I told Powell that when you’re mentioned in the same breath as James Clavell, that’s an accolade in itself, to which he agreed wholeheartedly.

I asked him to elaborate a little more on A Sudden Dawn and his inspiration for writing the novel. He believed there was a gap in the market that his novel could fill. There was the inevitable comparison (from me) about David Carradine and Bruce Lee. But Powell wasn’t fazed by that comparison, and in a sense welcomed it. Whereas those two characters were diametrically opposed, in Powell’s novel he brings the Master and Student angle to life where the student learns his craft, in difficult and practical circumstances as the two men trek across Asia.

When I asked Powell what type of books he likes to read, he told me that he loved historical fiction; anything to do with Romans, Spartans, Vikings and Mongol hordes. He likes Eastern philosophy and believes there is a link, a connection between the aforementioned fighting armies, their philosophies and the ZEN that is inherent in Martial Arts.

A favourite fiction hero of Powell’s is Harry Flashman of the series of Flashman novels by George Macdonald Frazer.  Hardly the macho, hero I put to him, but Powell said there was something about the  gallows humour in the Flashman novels that was irresistible, and not dissimilar to the gallows humour one finds among servicemen the world over.

Powell’s advice to would be writers is to find something you want to write about and complete it, even if you think no-one wants to publish your story. You need to be hard skinned, suffer rejections as a matter of course and keep on polishing your novel because the competition is fierce.

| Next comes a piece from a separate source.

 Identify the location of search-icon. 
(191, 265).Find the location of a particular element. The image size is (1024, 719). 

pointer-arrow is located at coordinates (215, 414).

Powell likes to begin his writing day with a karate session in his local park or in his back garden. He believes it helps to recharge the creative juices. When he is working, Powell spends a great deal of time on the tube (metro), and he uses this time to make notes or work mentally on his characters and the story line. He admits that when the action rises in his novel, so does the adrenalin.

Although Powell lives and works in London, he said he would like to live around the Mediterranean. His mother is from the former country of Yugoslavia and he spent his summers in Montenegro. So either there or in France. When asked what book he would take to a desert island, Powell said it would have to be the Bible, not because he is religious but because it would give him an opportunity to compare the Eastern religions to Christianity.

Goran Powell’s latest novel, A Sudden Dawn is published by YMAA Publication Center, and is available on Amazon and Book Depository. I’ve just ordered mine, and I look forward to reading it.